Exciting to see Naz Mule in box scores a few times. What's his stuff like now after the TJS?
Childersb3 (view)
Mastrobuoni can't come back, yet
Wisdom does have an option left. He can hide in Iowa if Jed DFA's someone else
Does Brennan Davis get shown the door? I know it's too early for that, but these injuries are crunching the roster of a 12-7 team playoff demands and BDavis isn't going to help anytime soon.
Someone has to go to add Peralta. And Canario isn't going to get to play everyday regardless of RHers or LHers. Neither is Tauchman.

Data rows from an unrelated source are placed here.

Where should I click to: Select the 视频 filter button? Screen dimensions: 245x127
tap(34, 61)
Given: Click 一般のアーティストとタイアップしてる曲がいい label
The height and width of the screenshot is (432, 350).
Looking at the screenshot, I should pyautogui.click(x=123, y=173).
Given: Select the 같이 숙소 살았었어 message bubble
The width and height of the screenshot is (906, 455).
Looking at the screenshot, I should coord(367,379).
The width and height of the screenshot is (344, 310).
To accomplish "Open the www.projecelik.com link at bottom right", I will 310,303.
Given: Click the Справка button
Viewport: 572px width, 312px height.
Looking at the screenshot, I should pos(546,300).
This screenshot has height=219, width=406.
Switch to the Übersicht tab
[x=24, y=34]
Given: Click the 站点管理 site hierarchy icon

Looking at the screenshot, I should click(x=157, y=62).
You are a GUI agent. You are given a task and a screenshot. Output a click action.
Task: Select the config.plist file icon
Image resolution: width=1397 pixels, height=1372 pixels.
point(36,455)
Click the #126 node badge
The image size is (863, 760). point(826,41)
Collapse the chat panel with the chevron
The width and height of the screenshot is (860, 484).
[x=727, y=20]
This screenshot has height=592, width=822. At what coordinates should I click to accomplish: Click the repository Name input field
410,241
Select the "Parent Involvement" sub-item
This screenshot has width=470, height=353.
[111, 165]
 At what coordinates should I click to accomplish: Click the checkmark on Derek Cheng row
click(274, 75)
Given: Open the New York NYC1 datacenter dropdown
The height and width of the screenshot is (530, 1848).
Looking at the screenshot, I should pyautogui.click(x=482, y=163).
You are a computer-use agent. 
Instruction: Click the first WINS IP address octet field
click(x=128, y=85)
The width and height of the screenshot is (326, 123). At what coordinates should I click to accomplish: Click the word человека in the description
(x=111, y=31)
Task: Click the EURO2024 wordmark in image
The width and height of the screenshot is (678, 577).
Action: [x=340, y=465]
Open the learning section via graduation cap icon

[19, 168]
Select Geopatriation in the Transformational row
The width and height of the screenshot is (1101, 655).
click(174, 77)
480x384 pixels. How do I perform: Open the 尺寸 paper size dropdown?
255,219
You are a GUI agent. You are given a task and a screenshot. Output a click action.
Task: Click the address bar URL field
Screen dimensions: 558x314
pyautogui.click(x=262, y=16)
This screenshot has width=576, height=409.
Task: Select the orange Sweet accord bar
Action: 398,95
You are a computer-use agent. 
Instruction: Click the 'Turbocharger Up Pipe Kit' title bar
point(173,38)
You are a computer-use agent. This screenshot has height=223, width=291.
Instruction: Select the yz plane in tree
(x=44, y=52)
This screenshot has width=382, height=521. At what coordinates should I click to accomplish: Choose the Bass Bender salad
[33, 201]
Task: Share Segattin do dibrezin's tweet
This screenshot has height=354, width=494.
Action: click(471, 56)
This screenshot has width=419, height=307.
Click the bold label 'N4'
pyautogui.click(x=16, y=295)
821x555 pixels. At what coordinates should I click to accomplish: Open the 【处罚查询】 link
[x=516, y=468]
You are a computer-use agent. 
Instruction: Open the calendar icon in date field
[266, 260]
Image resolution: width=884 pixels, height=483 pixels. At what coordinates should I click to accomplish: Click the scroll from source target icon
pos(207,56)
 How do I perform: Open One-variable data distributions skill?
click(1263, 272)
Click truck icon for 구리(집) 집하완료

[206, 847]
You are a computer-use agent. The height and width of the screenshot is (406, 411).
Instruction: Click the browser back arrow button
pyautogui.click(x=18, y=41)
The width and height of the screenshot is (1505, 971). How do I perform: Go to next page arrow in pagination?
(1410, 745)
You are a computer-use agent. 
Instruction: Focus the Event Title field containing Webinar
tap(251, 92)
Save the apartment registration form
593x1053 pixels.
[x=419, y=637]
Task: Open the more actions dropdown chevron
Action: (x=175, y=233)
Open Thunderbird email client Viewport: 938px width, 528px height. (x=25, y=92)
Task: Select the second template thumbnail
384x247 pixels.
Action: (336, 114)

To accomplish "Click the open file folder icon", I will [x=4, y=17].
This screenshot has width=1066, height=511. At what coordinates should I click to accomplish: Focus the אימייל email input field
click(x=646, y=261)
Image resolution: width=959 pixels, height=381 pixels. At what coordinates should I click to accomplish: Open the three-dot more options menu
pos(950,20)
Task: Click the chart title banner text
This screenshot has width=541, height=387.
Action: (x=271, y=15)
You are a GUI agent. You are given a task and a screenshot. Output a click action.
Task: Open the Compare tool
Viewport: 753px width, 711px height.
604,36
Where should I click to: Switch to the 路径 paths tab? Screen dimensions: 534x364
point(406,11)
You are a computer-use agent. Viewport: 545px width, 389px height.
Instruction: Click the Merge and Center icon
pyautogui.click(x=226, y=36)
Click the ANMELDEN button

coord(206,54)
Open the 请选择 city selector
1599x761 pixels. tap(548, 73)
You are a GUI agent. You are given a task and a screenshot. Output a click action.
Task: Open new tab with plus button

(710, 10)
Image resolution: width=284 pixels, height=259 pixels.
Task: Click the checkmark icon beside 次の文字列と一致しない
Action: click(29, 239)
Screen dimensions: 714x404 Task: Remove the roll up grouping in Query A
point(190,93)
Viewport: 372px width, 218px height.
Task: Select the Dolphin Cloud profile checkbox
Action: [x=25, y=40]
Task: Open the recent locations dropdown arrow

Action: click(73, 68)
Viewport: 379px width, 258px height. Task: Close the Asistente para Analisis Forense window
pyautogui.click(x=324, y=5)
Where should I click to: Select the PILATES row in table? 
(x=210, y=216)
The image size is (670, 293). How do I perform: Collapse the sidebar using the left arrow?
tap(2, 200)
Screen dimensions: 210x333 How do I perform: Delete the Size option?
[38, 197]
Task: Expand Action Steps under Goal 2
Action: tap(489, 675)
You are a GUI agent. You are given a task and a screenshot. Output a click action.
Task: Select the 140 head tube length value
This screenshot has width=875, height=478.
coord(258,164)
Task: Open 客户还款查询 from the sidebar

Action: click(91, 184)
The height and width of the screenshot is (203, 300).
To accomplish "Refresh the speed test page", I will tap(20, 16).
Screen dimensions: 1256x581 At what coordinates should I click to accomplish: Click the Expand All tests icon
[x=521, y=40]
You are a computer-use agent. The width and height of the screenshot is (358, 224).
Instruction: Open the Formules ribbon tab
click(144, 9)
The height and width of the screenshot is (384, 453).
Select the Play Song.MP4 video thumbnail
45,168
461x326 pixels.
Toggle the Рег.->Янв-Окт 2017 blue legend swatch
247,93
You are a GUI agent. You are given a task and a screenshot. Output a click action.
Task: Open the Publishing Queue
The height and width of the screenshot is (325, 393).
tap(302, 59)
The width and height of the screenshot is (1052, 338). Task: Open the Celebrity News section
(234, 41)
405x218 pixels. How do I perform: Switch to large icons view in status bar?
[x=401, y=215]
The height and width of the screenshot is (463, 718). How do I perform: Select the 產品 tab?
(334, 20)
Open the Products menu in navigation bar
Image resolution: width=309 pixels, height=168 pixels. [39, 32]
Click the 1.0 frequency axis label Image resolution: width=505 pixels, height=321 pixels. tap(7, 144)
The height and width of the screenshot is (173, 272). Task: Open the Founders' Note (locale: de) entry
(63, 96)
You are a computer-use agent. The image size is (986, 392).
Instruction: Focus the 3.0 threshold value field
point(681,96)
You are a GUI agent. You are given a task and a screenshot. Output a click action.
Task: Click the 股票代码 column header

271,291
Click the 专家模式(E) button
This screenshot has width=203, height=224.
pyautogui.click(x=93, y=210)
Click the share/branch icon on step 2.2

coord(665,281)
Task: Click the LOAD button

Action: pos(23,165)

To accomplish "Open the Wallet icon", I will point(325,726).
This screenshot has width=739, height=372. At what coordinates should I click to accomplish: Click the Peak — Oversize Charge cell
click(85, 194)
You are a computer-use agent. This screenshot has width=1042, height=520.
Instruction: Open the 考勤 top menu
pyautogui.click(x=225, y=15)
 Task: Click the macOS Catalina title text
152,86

Also don't see PCA getting a chance over Peralta.
If Jed does those moves:
4 OF: Belli, Peralta, Canny, Tauch
2 C: Gomes and Amaya
2 DH: Cooper and Mervis
5 INF: Busch, Nico, Dansby, Morel, Madrigal
Little short on OF depth but two injuries will do that
Arizona Phil (view)
I have had the pleasure of watching some of the young A's pitchers lately (first Joe Boyle the last day of Minor League Spring Training in March, and more recently Luis Morales last week and Steven Echavarria yesterday at Extended Spring Training), and it reminds me of the Miami Marlins a couple of years ago. A really nice collection of young pitchers. It will be interesting to see what the A's will get for two years of ex-Cub Paul Blackburn at the Trade Deadline (there should be a robust market for Blackburn).
Childersb3 (view)
Good deal
MB needs some talent infusion!
Arizona Phil (view)
Childersb3: Very possible. Suriel, too.
Arizona Phil (view)
DJL: if a pitcher is recalled to be the 27th man for a doubleheader and then is optioned back to the minors the next day, the 15-day "clock" does NOT reset. The one day call-up for the doubleheader is treated like it never happened with respect to a pitcher having to spend at least 15 days on optional assignment before he can be recalled.
Arizona Phil (view)
Probably the only reason David Peralta is still in the organization (he is at AAA Iowa) is to be available in case anything bad were to happen to Ian Happ (which it just did). So if Happ needs to go on the IL, the Cubs can select Peralta to play LF, DFA Wisdom (and hope he and what remains of his $2.725M salary gets claimed off waivers), and recall Mervis to platoon at DH with Cooper (with Canario / Tauchman sharing RF), at least until Suzuki and Happ are back...
crunch (view)
i'd just like to take a moment to express to the world i'm still pissed willson contreras is not a cub when the pricetag was 5/87m (17.5m/yr).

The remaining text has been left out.